Consigne 1 ▸ Réécrivez les lignes de données comprises entre celle qui contient "How do I perform: Remove" et celle qui contient "(x=534, y=253)", incluses, en remplaçant "repeater" par "group" sans rien modifier d'autre. Laissez les images hors de la réponse.

Avec son troisième film – récompensé par le Magritte du meilleur court métrage en 2020 – l’actrice et réalisatrice Bérangère McNeese répond à merveille à son souhait de porter à l’écran de beaux rôles féminins qui ne soient pas juste la « femme de », la « copine de », des faire-valoir des personnages masculins. Elle capte particulièrement bien les questionnements et les moments de frottements entre sentiments contradictoires qui sont inhérents à l’adolescence : Anna est en attente et en colère, pleine de doutes et affirmative, perdue et curieuse… Ce beau récit fragmenté traversé d’ellipses offre aussi un beau second rôle masculin à Guillaume Duhesme, motard et amant de Rebecca – donc forcément de passage, mais étonnamment présent aux côtés de la jeune fille à ce moment charnière de son existence. (PD)
Konstantin Bronzit : Au bout du monde (1999)

Consigne 2 ▸ Reprenez s'il vous plaît à l'identique le passage de la critique du court métrage compris entre "Avec son troisième" et "son existence. (PD)", inclus.

Données à utiliser ▸

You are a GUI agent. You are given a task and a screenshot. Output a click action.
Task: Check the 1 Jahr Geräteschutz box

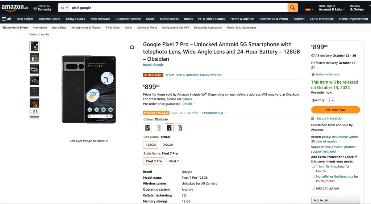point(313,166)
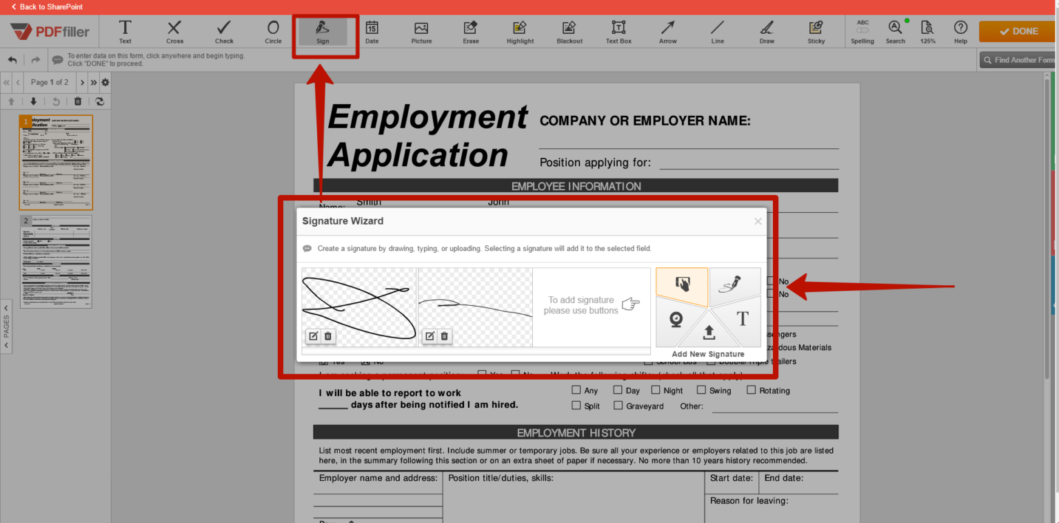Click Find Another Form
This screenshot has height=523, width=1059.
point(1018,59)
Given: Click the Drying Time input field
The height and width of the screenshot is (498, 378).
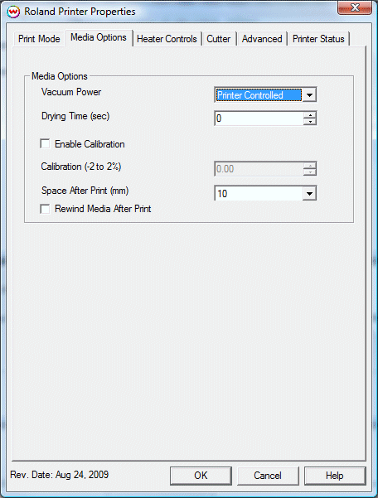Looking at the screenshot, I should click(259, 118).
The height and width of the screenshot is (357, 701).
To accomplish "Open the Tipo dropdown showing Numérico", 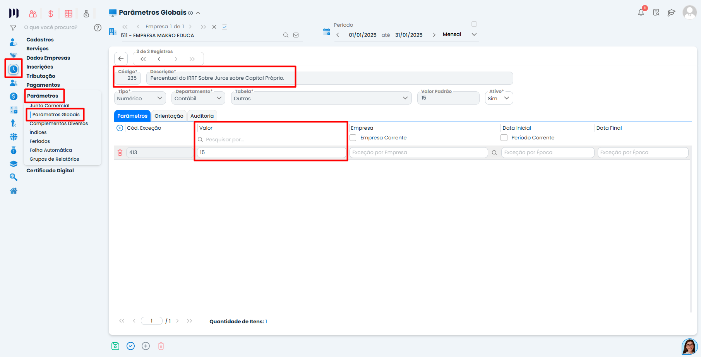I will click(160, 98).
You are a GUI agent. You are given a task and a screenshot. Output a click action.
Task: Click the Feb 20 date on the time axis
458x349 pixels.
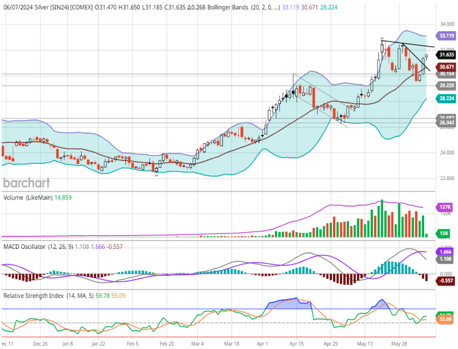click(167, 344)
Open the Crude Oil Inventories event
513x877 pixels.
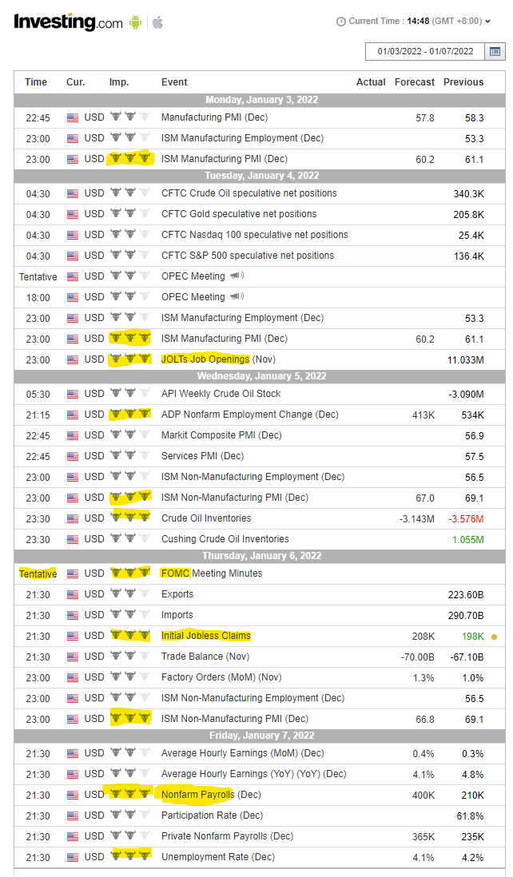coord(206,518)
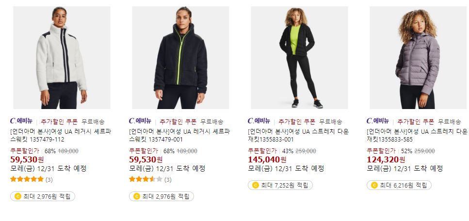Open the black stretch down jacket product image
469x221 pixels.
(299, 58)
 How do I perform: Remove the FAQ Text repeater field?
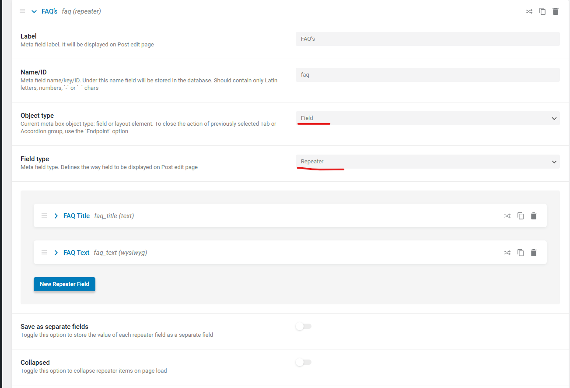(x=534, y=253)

* * *

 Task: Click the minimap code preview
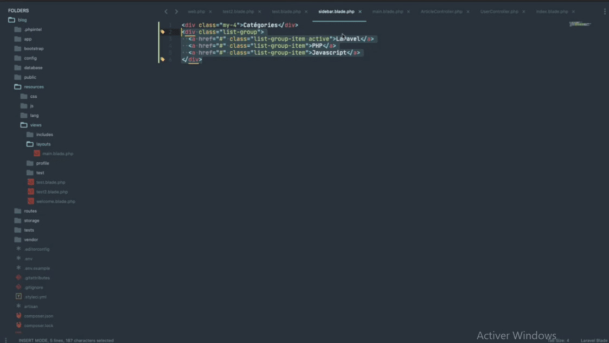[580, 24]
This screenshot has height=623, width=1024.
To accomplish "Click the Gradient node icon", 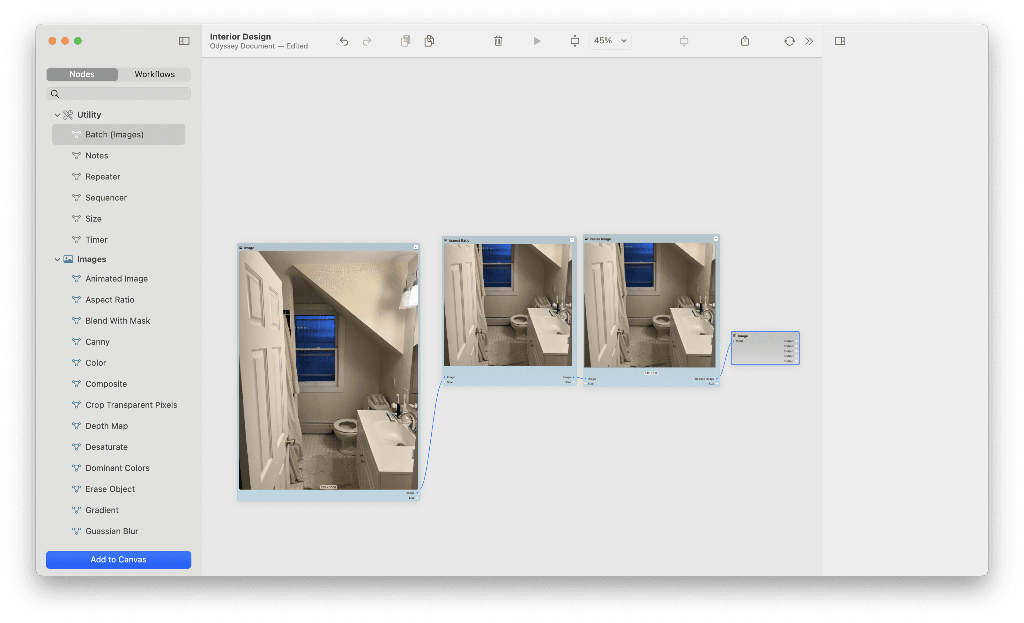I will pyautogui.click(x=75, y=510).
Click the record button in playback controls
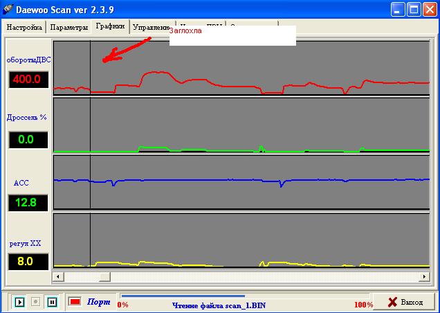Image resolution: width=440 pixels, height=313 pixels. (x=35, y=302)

...

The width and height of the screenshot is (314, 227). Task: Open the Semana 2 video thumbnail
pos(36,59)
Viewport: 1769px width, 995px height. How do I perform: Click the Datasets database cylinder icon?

Réponse rédigée 1 ▸
 How do I perform: Remove the FAQ Text group field?
(x=534, y=253)

Réponse rédigée 2 ▸
Avec son troisième film – récompensé par le Magritte du meilleur court métrage en 2020 – l’actrice et réalisatrice Bérangère McNeese répond à merveille à son souhait de porter à l’écran de beaux rôles féminins qui ne soient pas juste la « femme de », la « copine de », des faire-valoir des personnages masculins. Elle capte particulièrement bien les questionnements et les moments de frottements entre sentiments contradictoires qui sont inhérents à l’adolescence : Anna est en attente et en colère, pleine de doutes et affirmative, perdue et curieuse… Ce beau récit fragmenté traversé d’ellipses offre aussi un beau second rôle masculin à Guillaume Duhesme, motard et amant de Rebecca – donc forcément de passage, mais étonnamment présent aux côtés de la jeune fille à ce moment charnière de son existence. (PD)